**Problem to work on**
Render the text lines of these records as a numbered list, leaving out blank lines. Omit the pictures from your answer.

##### Data supplied #####

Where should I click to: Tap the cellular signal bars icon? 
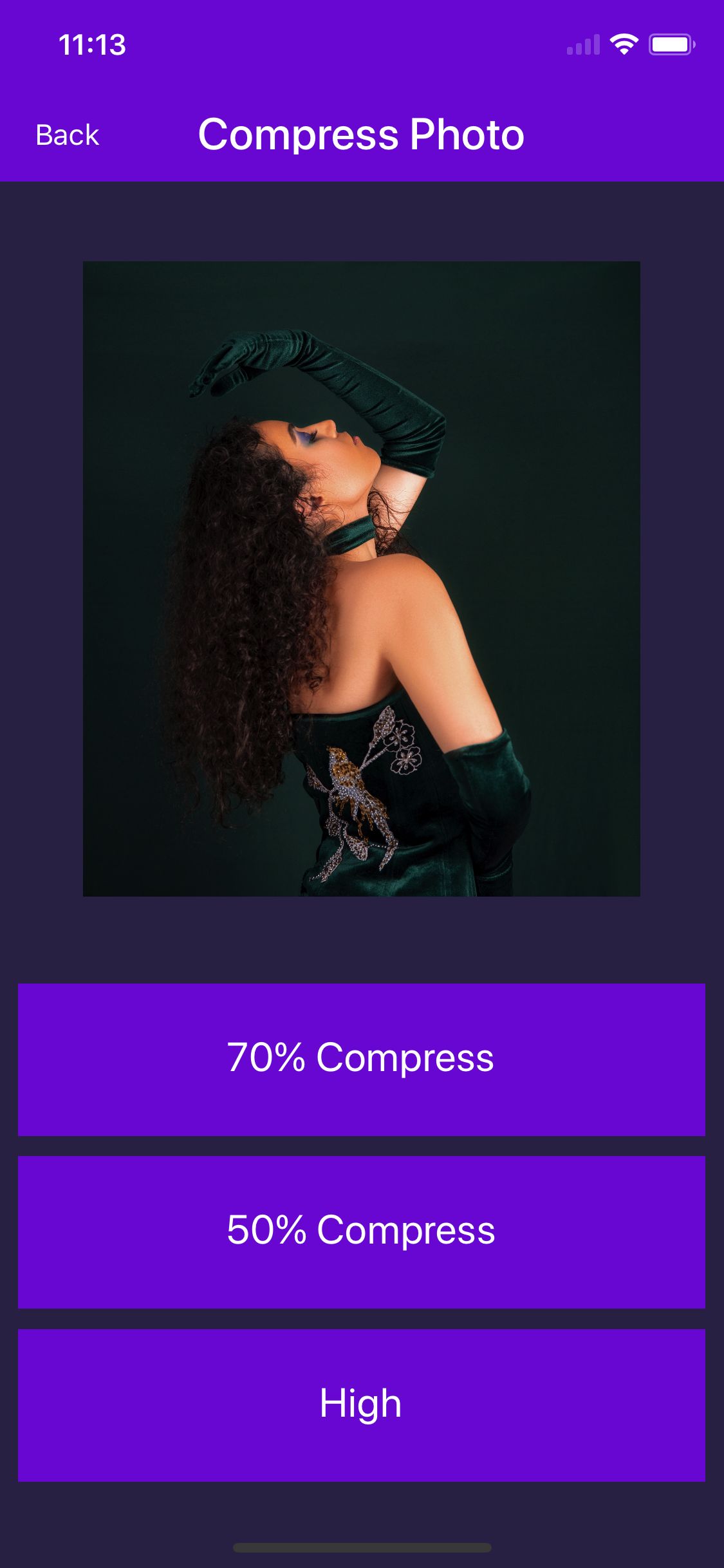583,45
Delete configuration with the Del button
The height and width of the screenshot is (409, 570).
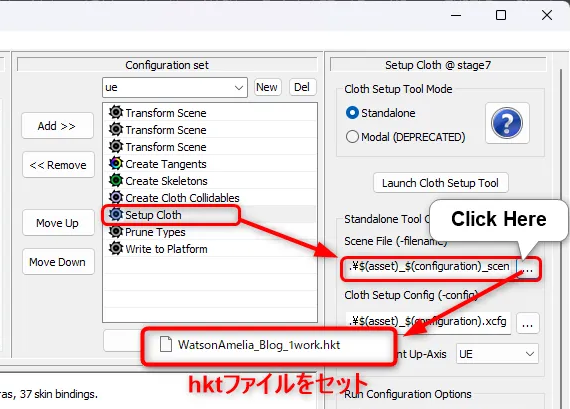point(302,87)
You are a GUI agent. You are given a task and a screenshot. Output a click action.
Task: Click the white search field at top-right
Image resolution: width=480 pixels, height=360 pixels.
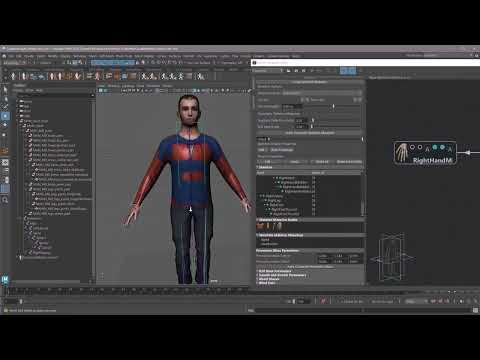coord(365,62)
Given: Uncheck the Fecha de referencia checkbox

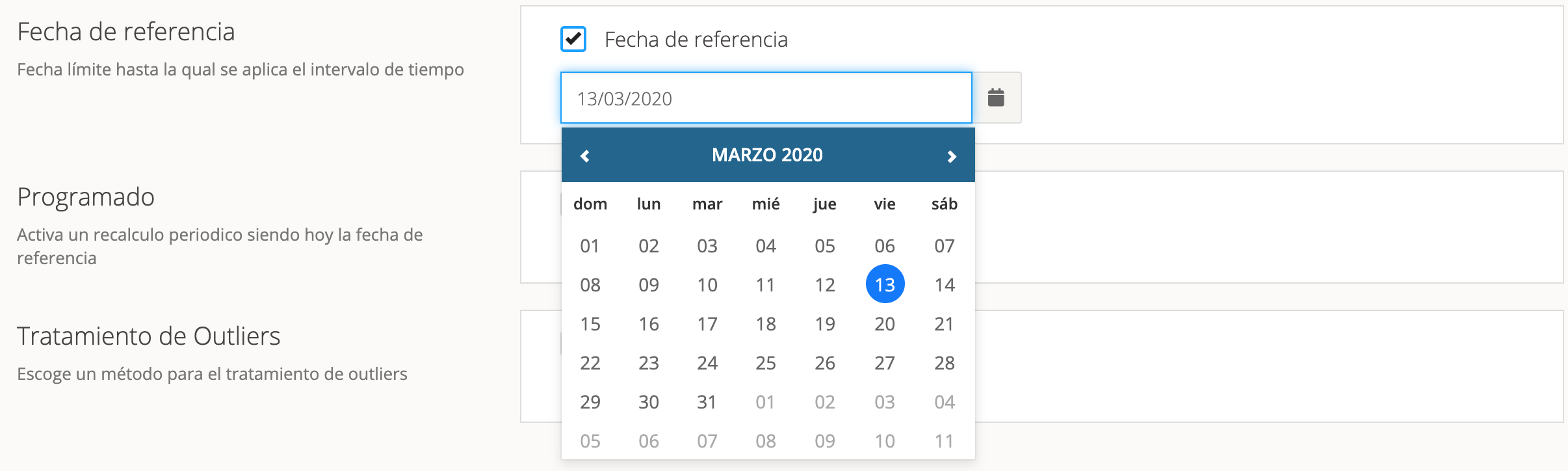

#####

**Answer to the problem**
1. Where should I click to: Tap the cellular signal bars icon? 
2. 583,45
3. Delete configuration with the Del button
4. The height and width of the screenshot is (409, 570).
5. point(302,87)
6. You are a GUI agent. You are given a task and a screenshot. Output a click action.
7. Task: Click the white search field at top-right
8. Image resolution: width=480 pixels, height=360 pixels.
9. coord(365,62)
10. Given: Uncheck the Fecha de referencia checkbox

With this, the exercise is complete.